Hong Kong court rejects Cathay employees’ guilty plea for Covid quarantine breach

Principal Magistrate Ada Yim says former flight attendants’ admissions during mitigation ‘could amount to a defence’, calls for case to go to trial.

A court has refused to accept the guilty pleas of two former Cathay Pacific flight attendants after finding their explanations for violating quarantine rules at the outset of Hong Kong’s fifth Covid-19 wave amounted to a common law defence.

Wong Yoon-loong and Nilsson Lau Kok-wang returned to Eastern Court on Friday to answer a total of three counts of failing to observe the conditions specified by a health officer.

The former employees at Hong Kong’s flagship carrier were put under medical surveillance for three weeks upon returning from the United States during last year’s Christmas holiday period.

The pair were originally barred from leaving their residences unless they tested negative for Covid-19 on the third day of their arrival, but they allegedly left their homes for non-essential activities while infected with the highly transmissible Omicron variant.

Principal Magistrate Ada Yim Shun-yee originally convicted Wong and Lau of all charges following their admissions of guilt, but overturned her ruling after noting the pair had sought to exonerate themselves from wrongdoing during the initial mitigation.

Defence counsel James McGowan had said both defendants had mistakenly believed their actions were not prohibited under the medical surveillance notice issued by health authorities, adding the guidelines provided to them by Cathay were “unclear”.

“They, at the time of committing the offence, subjectively believed that what they were doing was allowed under the rules and exceptions. They accept that if you look at the rules objectively, they were not,” McGowan said.

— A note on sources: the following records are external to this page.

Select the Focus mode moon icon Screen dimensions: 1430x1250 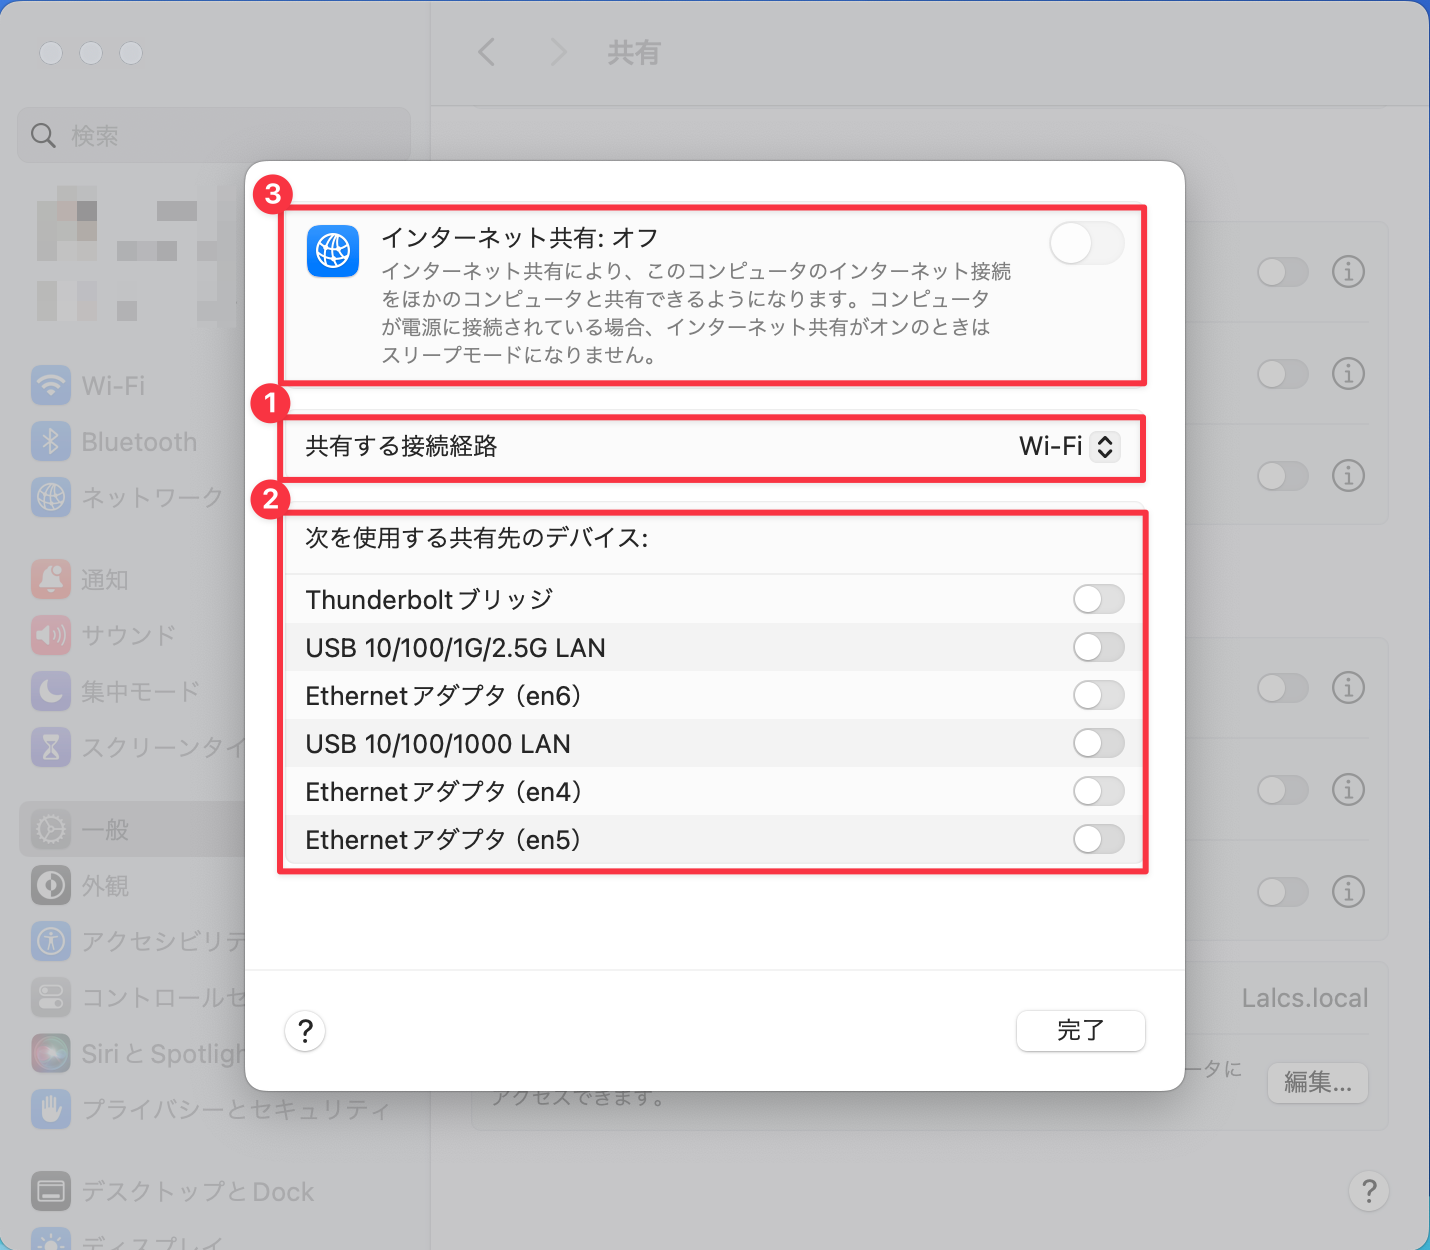51,691
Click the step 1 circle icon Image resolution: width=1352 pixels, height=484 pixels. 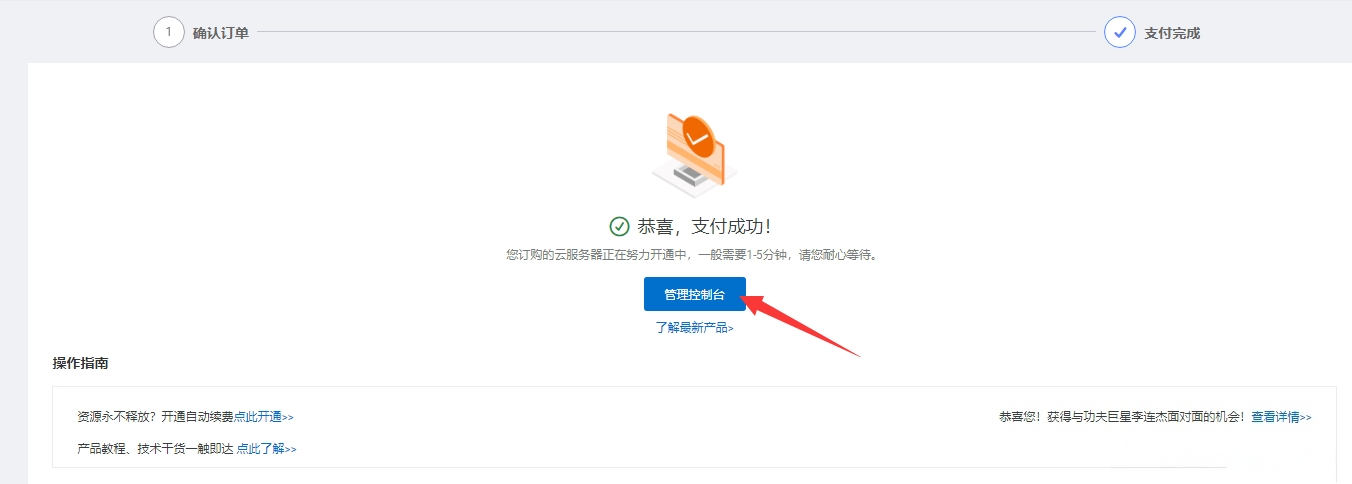168,32
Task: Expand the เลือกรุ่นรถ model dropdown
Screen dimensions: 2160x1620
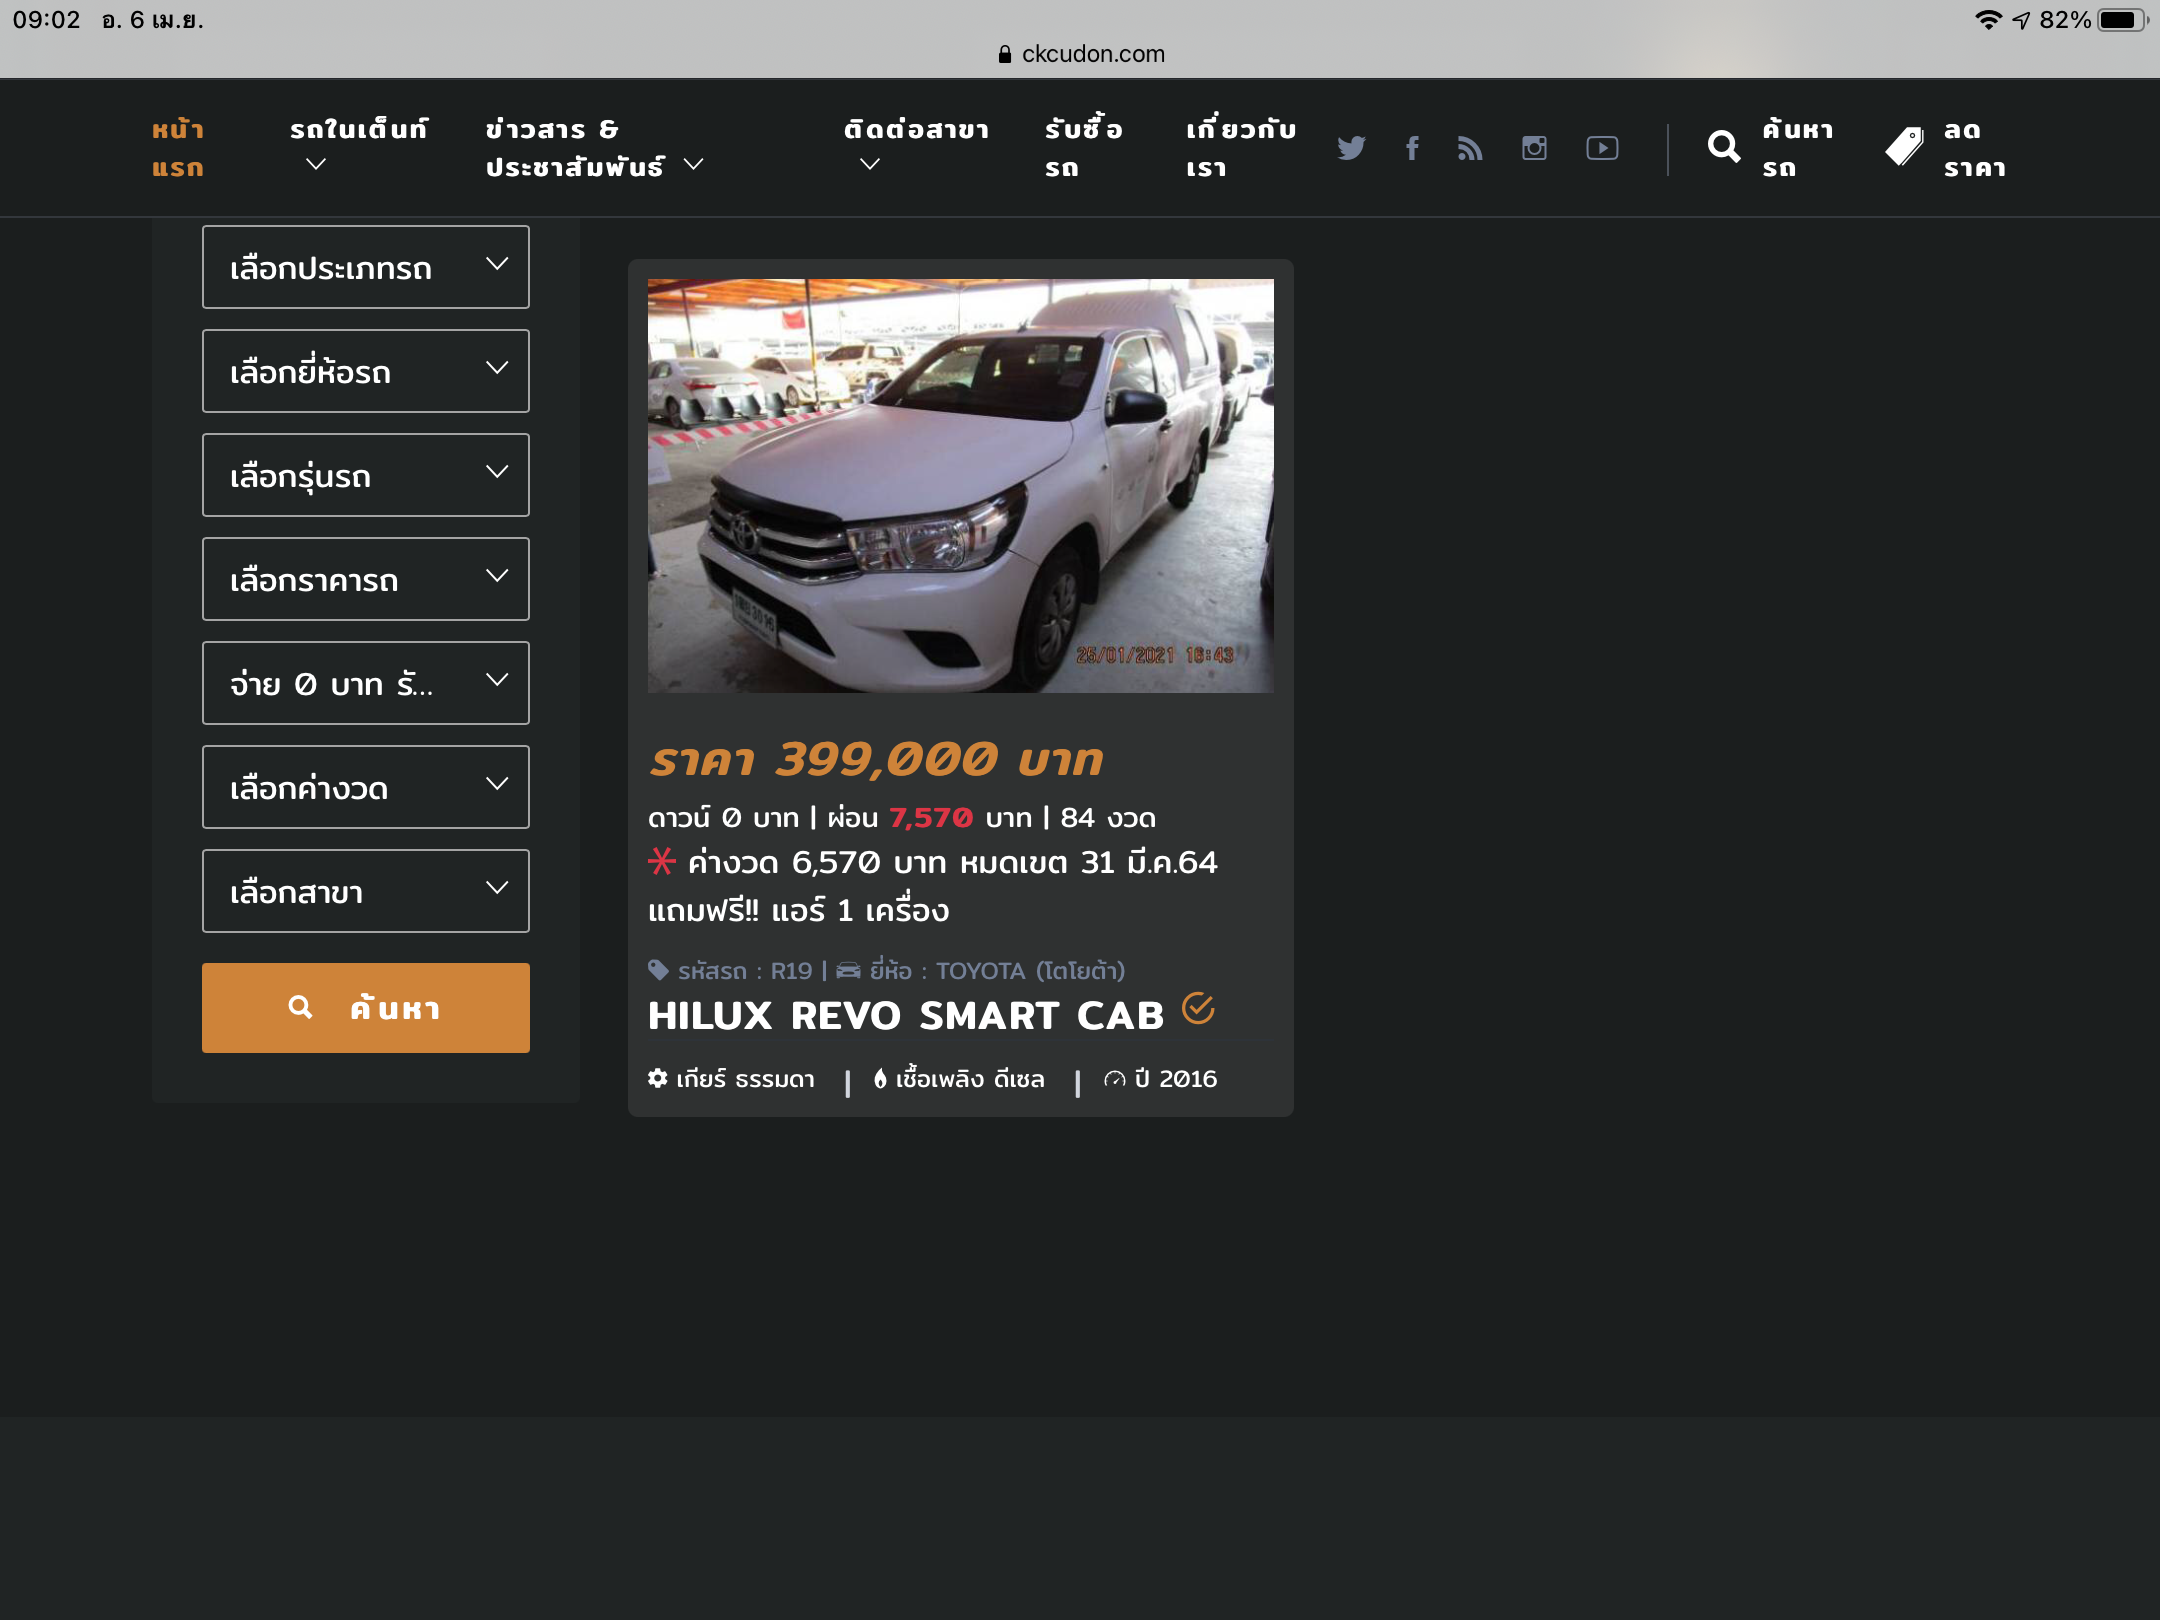Action: (365, 475)
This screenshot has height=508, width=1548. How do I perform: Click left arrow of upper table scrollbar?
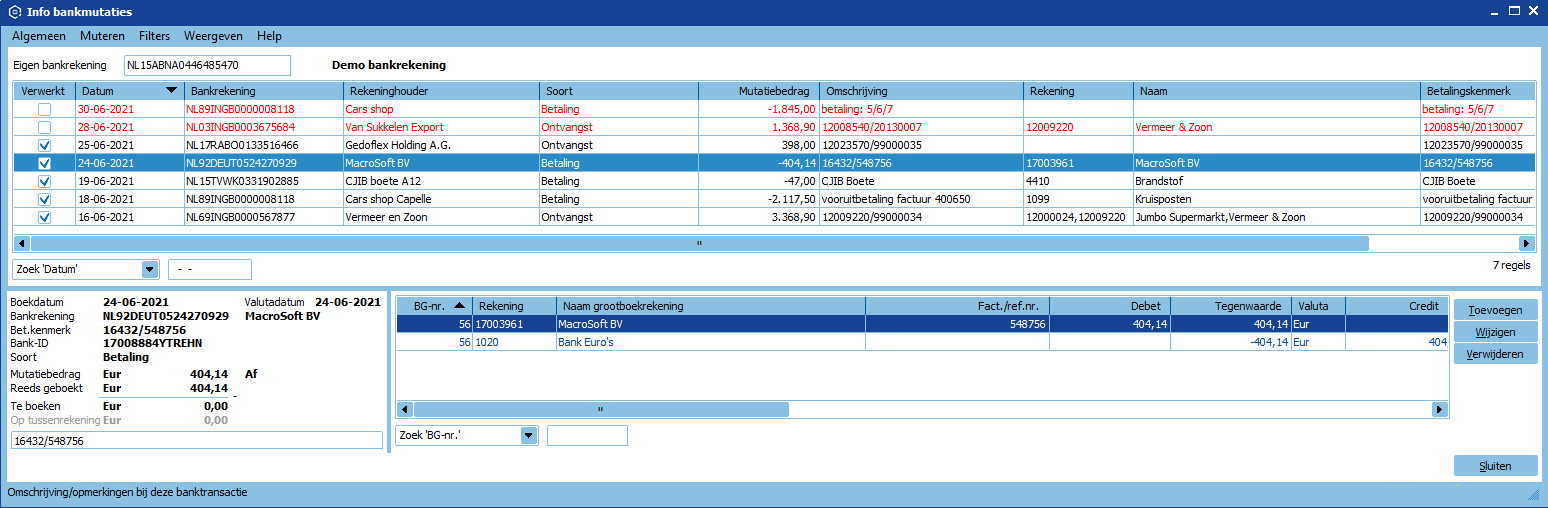point(21,243)
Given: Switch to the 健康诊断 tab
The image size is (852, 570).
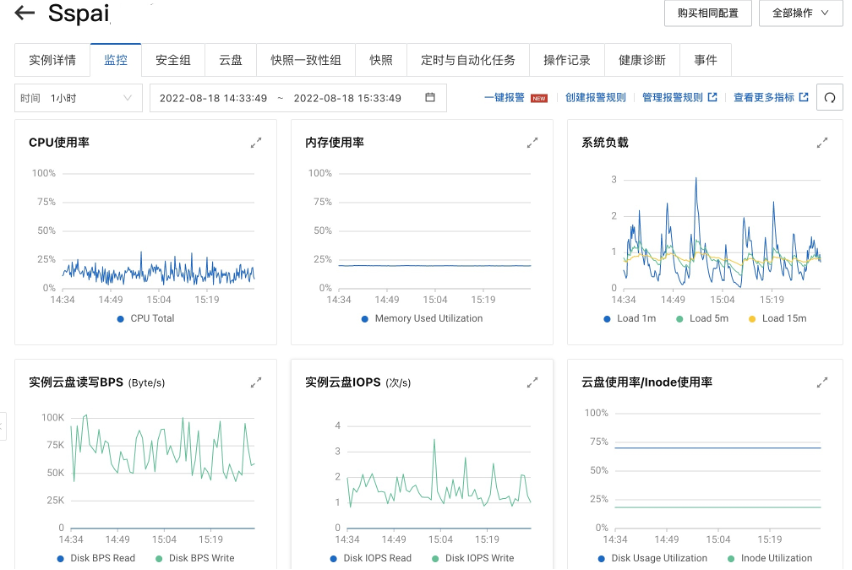Looking at the screenshot, I should click(x=642, y=60).
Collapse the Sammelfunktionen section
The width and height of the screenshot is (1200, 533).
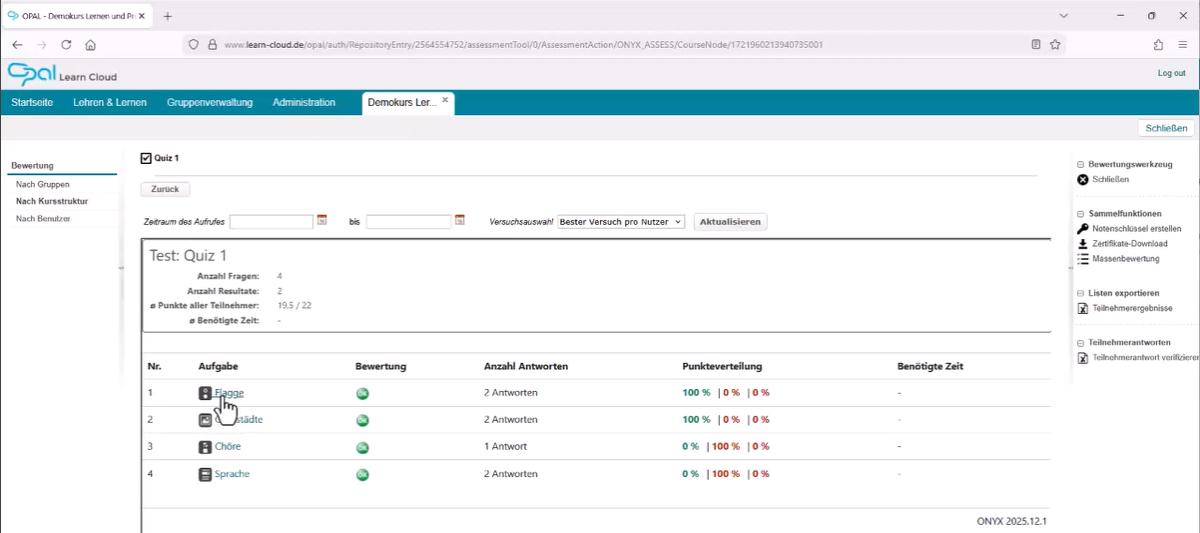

But Yim said the pair’s admission implied they had considered their actions during their breaches of quarantine as “necessary activities” and, therefore, subject to exemption, contrary to their expressed intentions to shoulder responsibility.

“An honest and reasonable belief could amount to a defence. As such, I cannot accept the pleas of the defendants. This case will need to go to trial,” the magistrate said.

Wong and Lau will face a two-day trial, set to start on August 15, before a different magistrate.

Failure to observe medical surveillance conditions is punishable by up to six months imprisonment and a HK$5,000 (US$637) fine.